Em 29 de janeiro, o presidente Donald Trump intensificou as tensões com Cuba ao emitir uma nova Ordem Executiva que classifica o país caribenho como uma “ameaça incomum e extraordinária” à segurança dos Estados Unidos. A medida, que prevê sanções a países que forneçam petróleo a Cuba, tem agravado significativamente a crise energética na ilha.
O embaixador cubano Adolfo Curbelo classificou as novas sanções como um “genocídio declarado” contra seu país, destacando os impactos severos na economia e na vida cotidiana dos cubanos.
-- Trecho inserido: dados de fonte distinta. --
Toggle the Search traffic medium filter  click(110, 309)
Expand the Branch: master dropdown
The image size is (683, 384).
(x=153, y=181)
Segundo dados da Agência Internacional de Energia (AIE), Cuba dependia, até 2023, de derivados de petróleo para aproximadamente 80% de sua energia consumida.
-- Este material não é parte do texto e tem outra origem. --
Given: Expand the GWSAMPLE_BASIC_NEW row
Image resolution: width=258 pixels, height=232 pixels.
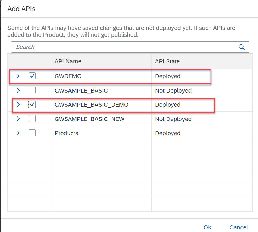Looking at the screenshot, I should click(18, 119).
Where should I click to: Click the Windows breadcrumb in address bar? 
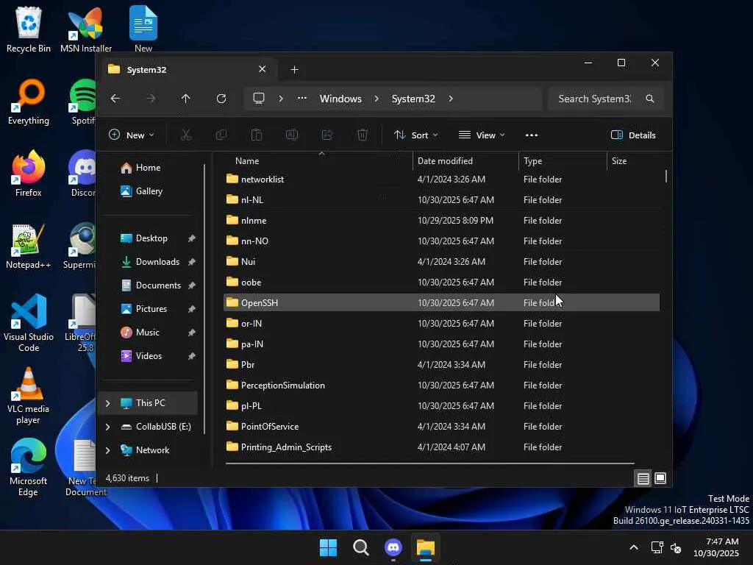[x=340, y=99]
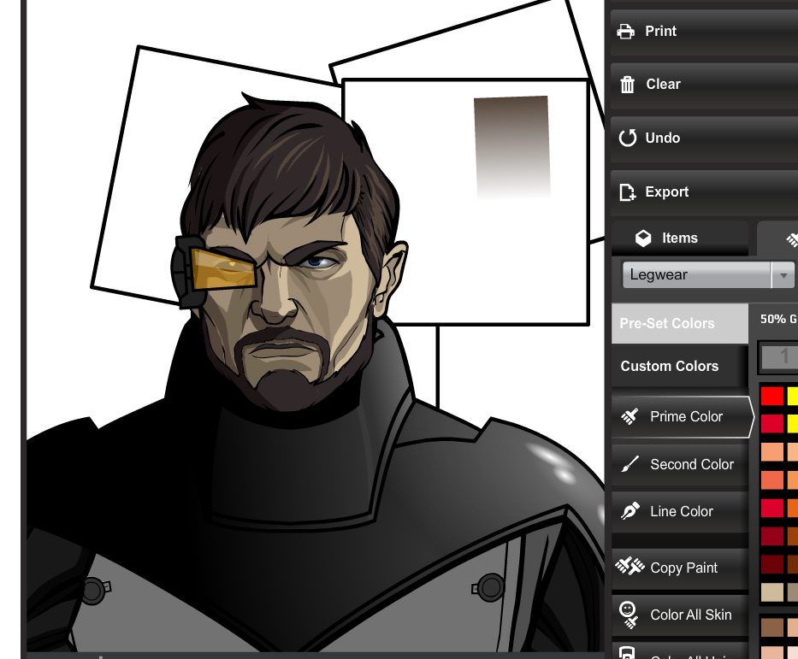
Task: Click the Legwear dropdown arrow
Action: tap(783, 276)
* A nova medida imposta por Trump afeta diretamente o funcionamento básico do país, comprometendo setores essenciais como hospitais, transporte público e produção de alimentos.
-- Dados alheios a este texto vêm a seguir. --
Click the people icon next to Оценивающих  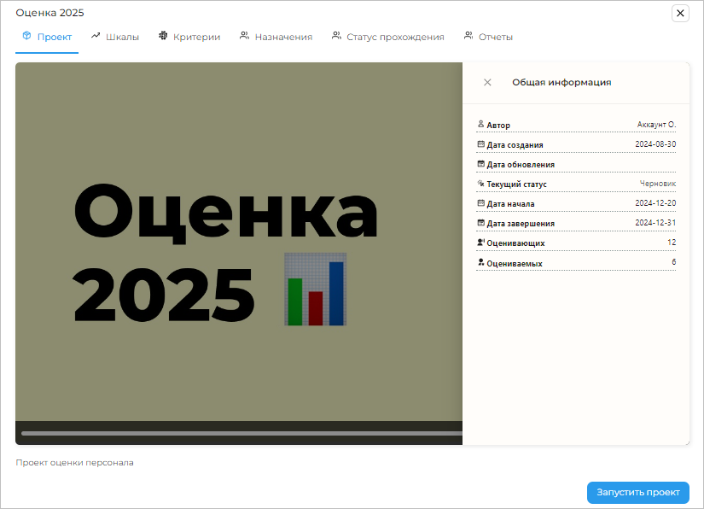[x=480, y=243]
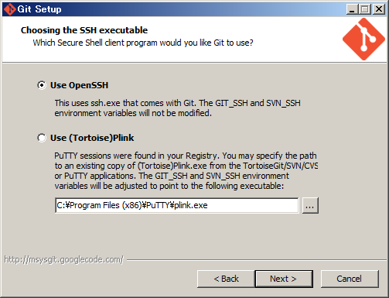Image resolution: width=389 pixels, height=298 pixels.
Task: Select the Use (Tortoise)Plink radio circle
Action: coord(42,138)
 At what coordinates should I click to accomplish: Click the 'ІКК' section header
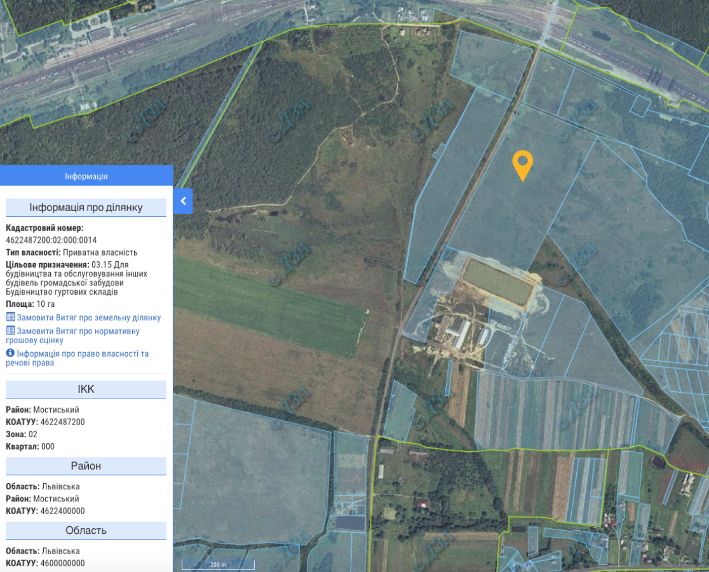click(86, 389)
* O bloqueio econômico, que já dura 67 anos, foi intensificado durante o primeiro mandato de Trump com 243 medidas adicionais, que permaneceram vigentes durante a presidência de Biden.
* O setor turístico, principal fonte de divisas para Cuba, tem sido severamente afetado, com várias empresas aéreas, incluindo canadenses, suspendendo voos devido à escassez de combustível.
Para enfrentar a situação, Cuba tem implementado diversas estratégias de adaptação:
* Adoção de medidas de austeridade extrema, priorizando setores essenciais como hospitais e escolas
* Ampliação da instalação de painéis solares, alcançando 40% da geração de eletricidade diurna
* Aumento da extração e refino de petróleo nacional
* Busca por apoio internacional, recebendo auxílio de países como China, Rússia e México
O presidente cubano Miguel Díaz-Canel denunciou a decisão como mais uma tentativa de derrotar a Revolução Cubana, primeiro governo de inspiração comunista na América Latina.
A comunidade internacional tem demonstrado rejeição às medidas impostas por Trump. O Movimento Não Alinhado emitiu declaração condenando a ordem executiva, enquanto países como China e Rússia manifestaram solidariedade e ofereceram auxílio a Cuba. O México mantém posição firme de apoio, tendo enviado recentemente mais de 900 toneladas de ajuda humanitária.
Curbelo reafirmou a disposição de Cuba em manter relações respeitosas com os Estados Unidos, desde que baseadas na igualdade e no respeito à soberania cubana. “A independência e a soberania de Cuba são inegociáveis”, declarou o embaixador.